Task description:
Beginning at the top of the material, repeat each line exactly, and stop once the line with "Given: Open Caja Rural-Seguros RGA team page" has been written.
********************
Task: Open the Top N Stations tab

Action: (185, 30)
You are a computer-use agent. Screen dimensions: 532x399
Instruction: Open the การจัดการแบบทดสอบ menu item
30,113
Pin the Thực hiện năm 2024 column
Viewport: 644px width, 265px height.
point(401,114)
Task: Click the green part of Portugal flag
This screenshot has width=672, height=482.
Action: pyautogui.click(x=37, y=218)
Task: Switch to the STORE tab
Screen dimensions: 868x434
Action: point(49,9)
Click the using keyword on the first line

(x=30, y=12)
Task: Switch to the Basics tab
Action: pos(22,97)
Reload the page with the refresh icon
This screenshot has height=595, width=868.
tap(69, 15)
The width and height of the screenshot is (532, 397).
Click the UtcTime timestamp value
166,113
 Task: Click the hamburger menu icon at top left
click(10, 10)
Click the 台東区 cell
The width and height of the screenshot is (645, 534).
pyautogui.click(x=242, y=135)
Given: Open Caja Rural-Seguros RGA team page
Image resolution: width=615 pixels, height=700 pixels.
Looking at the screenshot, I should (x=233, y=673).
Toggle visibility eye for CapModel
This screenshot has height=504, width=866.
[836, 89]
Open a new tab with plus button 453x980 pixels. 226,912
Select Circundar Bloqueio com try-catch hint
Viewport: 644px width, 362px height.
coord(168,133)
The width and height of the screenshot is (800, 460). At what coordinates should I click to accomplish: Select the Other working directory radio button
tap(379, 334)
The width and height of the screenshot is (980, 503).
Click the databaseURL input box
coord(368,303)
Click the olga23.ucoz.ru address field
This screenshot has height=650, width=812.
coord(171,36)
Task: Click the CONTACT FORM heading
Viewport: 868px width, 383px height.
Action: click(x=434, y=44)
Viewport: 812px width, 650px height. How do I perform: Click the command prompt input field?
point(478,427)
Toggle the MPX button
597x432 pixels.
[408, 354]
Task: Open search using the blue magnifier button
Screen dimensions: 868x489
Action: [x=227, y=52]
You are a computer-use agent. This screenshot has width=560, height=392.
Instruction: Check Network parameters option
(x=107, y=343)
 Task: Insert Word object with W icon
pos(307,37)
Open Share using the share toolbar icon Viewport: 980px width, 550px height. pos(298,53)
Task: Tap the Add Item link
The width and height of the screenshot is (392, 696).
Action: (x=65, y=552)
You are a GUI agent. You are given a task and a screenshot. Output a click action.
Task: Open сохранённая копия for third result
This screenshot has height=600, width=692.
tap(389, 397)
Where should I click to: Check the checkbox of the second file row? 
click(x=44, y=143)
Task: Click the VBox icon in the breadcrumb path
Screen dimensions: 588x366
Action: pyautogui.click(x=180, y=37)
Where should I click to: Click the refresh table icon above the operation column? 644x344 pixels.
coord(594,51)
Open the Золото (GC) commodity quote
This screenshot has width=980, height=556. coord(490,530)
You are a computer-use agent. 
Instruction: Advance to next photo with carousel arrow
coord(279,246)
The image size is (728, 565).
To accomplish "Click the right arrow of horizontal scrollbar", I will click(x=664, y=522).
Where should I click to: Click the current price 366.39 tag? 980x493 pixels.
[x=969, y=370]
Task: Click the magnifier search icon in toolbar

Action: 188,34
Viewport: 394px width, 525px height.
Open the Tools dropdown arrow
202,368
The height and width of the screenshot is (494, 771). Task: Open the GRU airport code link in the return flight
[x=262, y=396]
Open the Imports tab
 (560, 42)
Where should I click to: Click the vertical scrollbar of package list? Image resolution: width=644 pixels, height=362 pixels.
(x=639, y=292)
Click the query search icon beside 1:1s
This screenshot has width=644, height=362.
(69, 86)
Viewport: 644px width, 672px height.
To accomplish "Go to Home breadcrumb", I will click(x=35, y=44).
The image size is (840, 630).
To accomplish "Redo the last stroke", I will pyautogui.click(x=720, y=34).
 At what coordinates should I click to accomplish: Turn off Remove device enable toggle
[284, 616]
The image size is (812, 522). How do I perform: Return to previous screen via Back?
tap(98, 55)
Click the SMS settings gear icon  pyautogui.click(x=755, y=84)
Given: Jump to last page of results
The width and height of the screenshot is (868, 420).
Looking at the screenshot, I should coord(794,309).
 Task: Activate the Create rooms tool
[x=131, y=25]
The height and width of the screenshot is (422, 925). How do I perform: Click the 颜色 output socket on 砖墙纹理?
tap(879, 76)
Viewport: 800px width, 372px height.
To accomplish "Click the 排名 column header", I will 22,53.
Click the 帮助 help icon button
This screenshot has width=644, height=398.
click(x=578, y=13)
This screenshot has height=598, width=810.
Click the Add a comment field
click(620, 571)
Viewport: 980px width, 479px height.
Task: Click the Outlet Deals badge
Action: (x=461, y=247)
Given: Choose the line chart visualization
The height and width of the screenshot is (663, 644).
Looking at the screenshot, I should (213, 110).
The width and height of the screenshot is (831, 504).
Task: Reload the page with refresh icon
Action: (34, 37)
********************
Exercise result:
Task: Open the Top N Stations tab

Action: (185, 30)
You are a computer-use agent. Screen dimensions: 532x399
Instruction: Open the การจัดการแบบทดสอบ menu item
30,113
Pin the Thực hiện năm 2024 column
Viewport: 644px width, 265px height.
point(401,114)
Task: Click the green part of Portugal flag
This screenshot has width=672, height=482.
Action: pyautogui.click(x=37, y=218)
Task: Switch to the STORE tab
Screen dimensions: 868x434
Action: point(49,9)
Click the using keyword on the first line

(x=30, y=12)
Task: Switch to the Basics tab
Action: pos(22,97)
Reload the page with the refresh icon
This screenshot has height=595, width=868.
tap(69, 15)
The width and height of the screenshot is (532, 397).
Click the UtcTime timestamp value
166,113
 Task: Click the hamburger menu icon at top left
click(10, 10)
Click the 台東区 cell
The width and height of the screenshot is (645, 534).
pyautogui.click(x=242, y=135)
Given: Open Caja Rural-Seguros RGA team page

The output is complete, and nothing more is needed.